[Lines for locating words and elements]

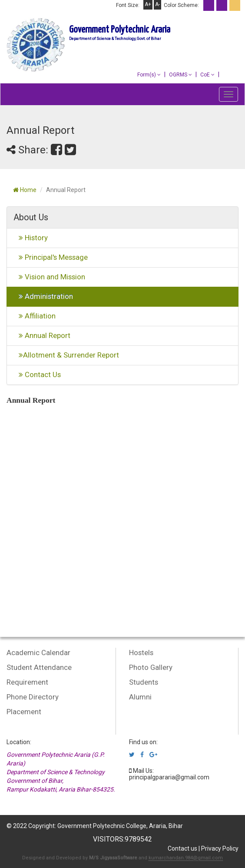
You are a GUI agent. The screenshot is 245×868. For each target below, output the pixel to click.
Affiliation (34, 316)
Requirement (27, 682)
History (30, 238)
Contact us (182, 848)
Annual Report (42, 335)
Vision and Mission (49, 277)
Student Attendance (39, 667)
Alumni (140, 697)
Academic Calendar (38, 653)
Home (25, 190)
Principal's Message (50, 257)
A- (157, 4)
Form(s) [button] (149, 75)
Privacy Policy (220, 848)
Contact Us (37, 374)
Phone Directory (33, 697)
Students (143, 682)
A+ (148, 4)
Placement (24, 712)
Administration (43, 296)
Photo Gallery (151, 667)
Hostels (141, 653)
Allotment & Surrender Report (66, 355)
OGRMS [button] (180, 75)
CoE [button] (207, 75)
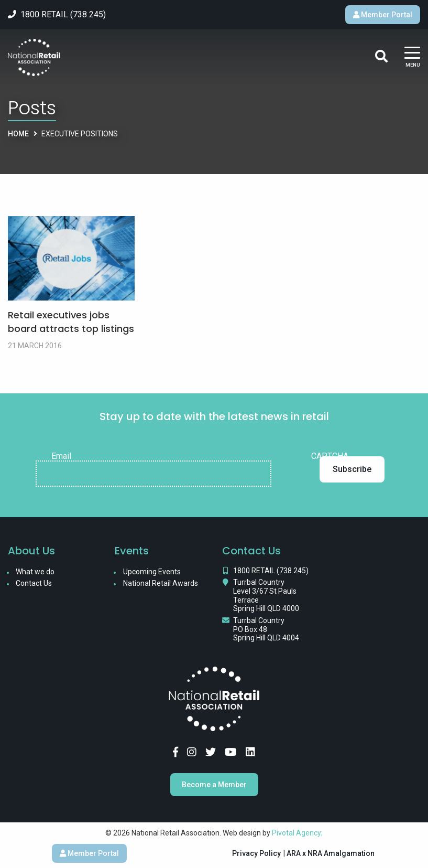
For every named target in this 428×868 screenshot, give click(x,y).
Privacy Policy (256, 853)
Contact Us (34, 583)
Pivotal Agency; (297, 833)
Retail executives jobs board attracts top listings (71, 322)
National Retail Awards (160, 583)
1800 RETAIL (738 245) (271, 571)
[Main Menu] (412, 57)
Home (18, 134)
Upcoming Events (152, 572)
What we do (35, 572)
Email (61, 456)
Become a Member (214, 785)
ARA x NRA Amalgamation (331, 853)
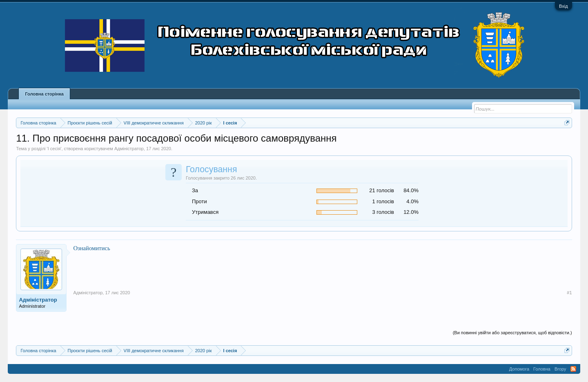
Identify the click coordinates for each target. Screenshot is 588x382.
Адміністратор (129, 149)
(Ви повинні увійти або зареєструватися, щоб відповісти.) (512, 333)
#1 (569, 293)
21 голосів (381, 190)
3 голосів (383, 212)
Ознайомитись (91, 248)
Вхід (564, 6)
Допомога (519, 369)
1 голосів (383, 201)
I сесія (54, 149)
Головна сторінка (44, 94)
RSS (573, 369)
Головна (542, 369)
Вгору (560, 369)
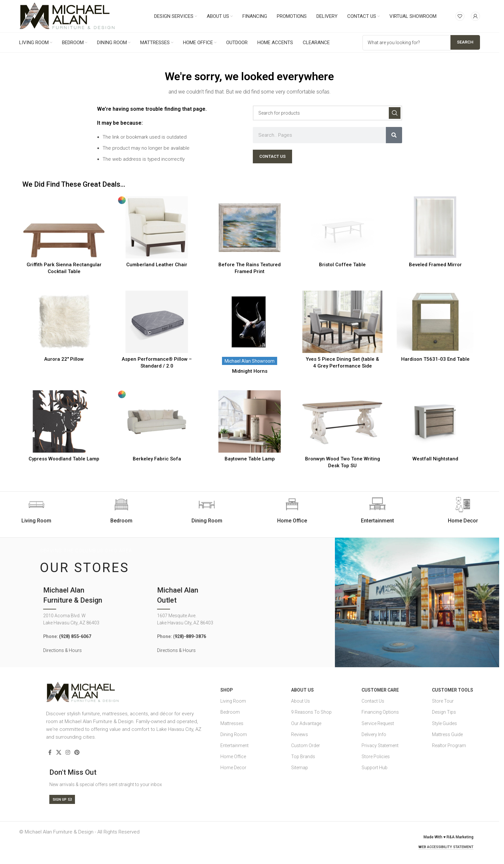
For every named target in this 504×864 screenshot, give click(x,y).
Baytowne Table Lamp (249, 459)
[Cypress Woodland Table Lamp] (64, 421)
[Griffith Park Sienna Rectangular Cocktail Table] (64, 227)
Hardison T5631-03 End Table (435, 359)
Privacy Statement (380, 745)
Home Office (233, 756)
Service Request (378, 723)
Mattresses (232, 723)
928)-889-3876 (190, 636)
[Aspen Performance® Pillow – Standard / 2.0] (157, 322)
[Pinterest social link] (77, 752)
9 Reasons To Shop (311, 712)
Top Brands (303, 756)
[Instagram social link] (67, 752)
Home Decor (233, 767)
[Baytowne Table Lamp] (249, 421)
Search (465, 42)
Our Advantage (306, 723)
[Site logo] (67, 16)
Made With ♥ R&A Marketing (448, 837)
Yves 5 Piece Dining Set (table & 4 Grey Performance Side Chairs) (342, 366)
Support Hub (374, 767)
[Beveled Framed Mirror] (435, 227)
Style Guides (444, 723)
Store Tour (443, 701)
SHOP (226, 690)
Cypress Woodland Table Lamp (64, 459)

# Do this
Copy every line above word for word, leaving out the pictures.

# Answer for the task
You are a GUI agent. The screenshot is 245×868. For each target below, output the pixel to click.
Affiliation (34, 316)
Requirement (27, 682)
History (30, 238)
Contact us (182, 848)
Annual Report (42, 335)
Vision and Mission (49, 277)
Student Attendance (39, 667)
Alumni (140, 697)
Academic Calendar (38, 653)
Home (25, 190)
Principal's Message (50, 257)
A- (157, 4)
Form(s) [button] (149, 75)
Privacy Policy (220, 848)
Contact Us (37, 374)
Phone Directory (33, 697)
Students (143, 682)
A+ (148, 4)
Placement (24, 712)
Administration (43, 296)
Photo Gallery (151, 667)
Hostels (141, 653)
Allotment & Surrender Report (66, 355)
OGRMS [button] (180, 75)
CoE [button] (207, 75)
For every named target in this 428×868 screenshot, give click(x,y).
Privacy Policy (256, 853)
Contact Us (34, 583)
Pivotal Agency; (297, 833)
Retail executives jobs board attracts top listings (71, 322)
National Retail Awards (160, 583)
1800 RETAIL (738 245) (271, 571)
[Main Menu] (412, 57)
Home (18, 134)
Upcoming Events (152, 572)
What we do (35, 572)
Email (61, 456)
Become a Member (214, 785)
ARA x NRA Amalgamation (331, 853)
Identify the click coordinates for each target. Screenshot is 588x382.
Адміністратор (129, 149)
(Ви повинні увійти або зареєструватися, щоб відповісти.) (512, 333)
#1 (569, 293)
21 голосів (381, 190)
3 голосів (383, 212)
Ознайомитись (91, 248)
Вхід (564, 6)
Допомога (519, 369)
1 голосів (383, 201)
I сесія (54, 149)
Головна сторінка (44, 94)
RSS (573, 369)
Головна (542, 369)
Вгору (560, 369)
For every named target in this 504×864 screenshot, give click(x,y).
Baytowne Table Lamp (249, 459)
[Cypress Woodland Table Lamp] (64, 421)
[Griffith Park Sienna Rectangular Cocktail Table] (64, 227)
Hardison T5631-03 End Table (435, 359)
Privacy Statement (380, 745)
Home Office (233, 756)
Service Request (378, 723)
Mattresses (232, 723)
928)-889-3876 (190, 636)
[Aspen Performance® Pillow – Standard / 2.0] (157, 322)
[Pinterest social link] (77, 752)
9 Reasons To Shop (311, 712)
Top Brands (303, 756)
[Instagram social link] (67, 752)
Home Decor (233, 767)
[Baytowne Table Lamp] (249, 421)
Search (465, 42)
Our Advantage (306, 723)
[Site logo] (67, 16)
Made With ♥ R&A Marketing (448, 837)
Yves 5 Piece Dining Set (table & 4 Grey Performance Side Chairs) (342, 366)
Support Hub (374, 767)
[Beveled Framed Mirror] (435, 227)
Style Guides (444, 723)
Store Tour (443, 701)
SHOP (226, 690)
Cypress Woodland Table Lamp (64, 459)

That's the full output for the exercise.